Each record that comes next should be output exactly; pictures do not belong in the copy.

▶ _Supplied records_:

★ ★ ★

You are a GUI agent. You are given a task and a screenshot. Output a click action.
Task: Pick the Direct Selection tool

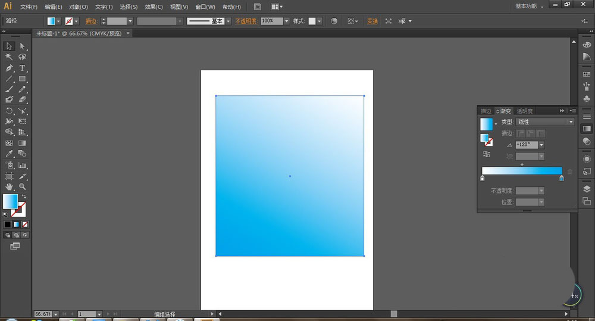22,46
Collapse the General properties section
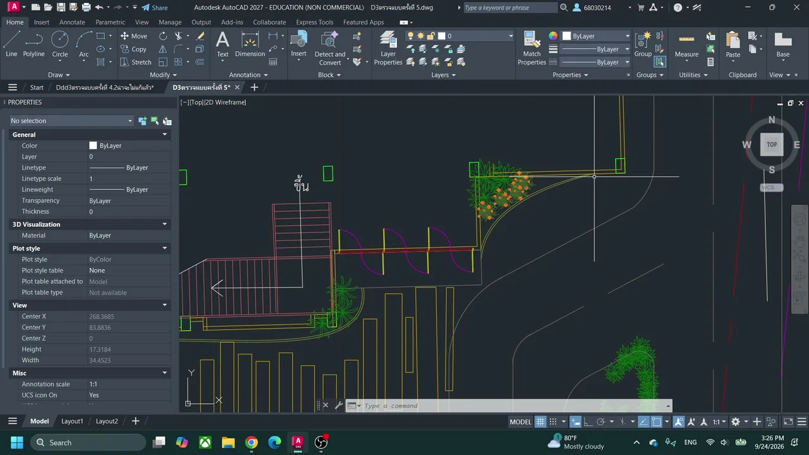The height and width of the screenshot is (455, 809). [165, 135]
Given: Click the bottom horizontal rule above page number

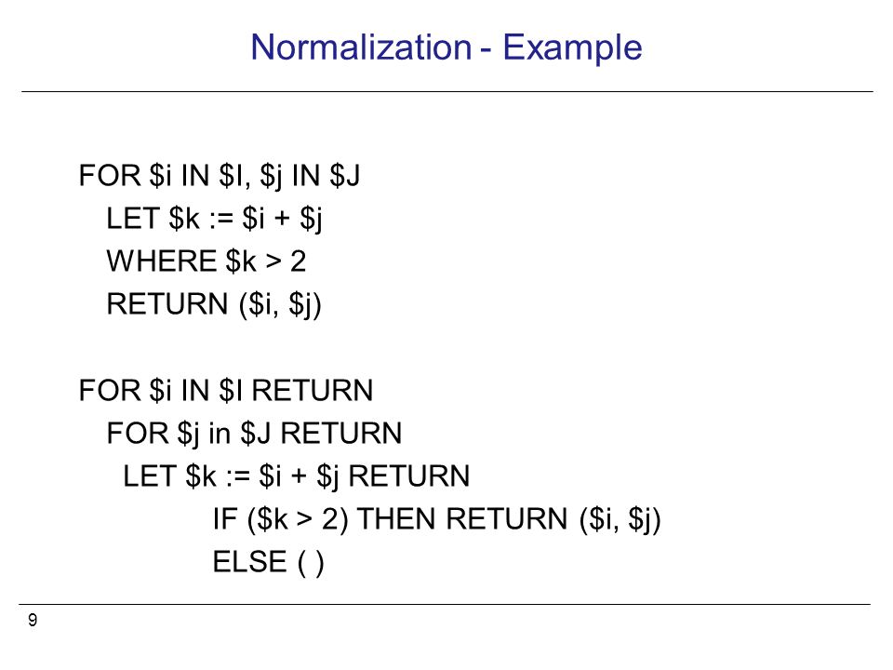Looking at the screenshot, I should click(445, 604).
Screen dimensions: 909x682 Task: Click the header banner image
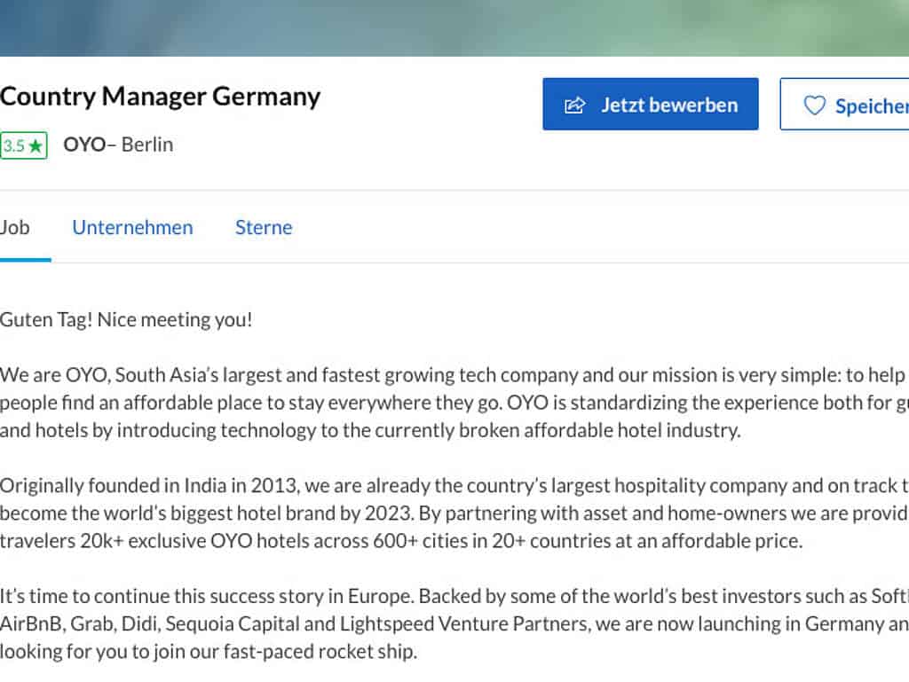[x=455, y=27]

★ ★ ★

▶ _Solution_:
You are a GUI agent. You are given a task and a screenshot. Output a click action.
Task: Pick the Direct Selection tool

22,46
Collapse the General properties section
The height and width of the screenshot is (455, 809). [165, 135]
Given: Click the bottom horizontal rule above page number

Looking at the screenshot, I should click(445, 604).
Screen dimensions: 909x682 Task: Click the header banner image
[x=455, y=27]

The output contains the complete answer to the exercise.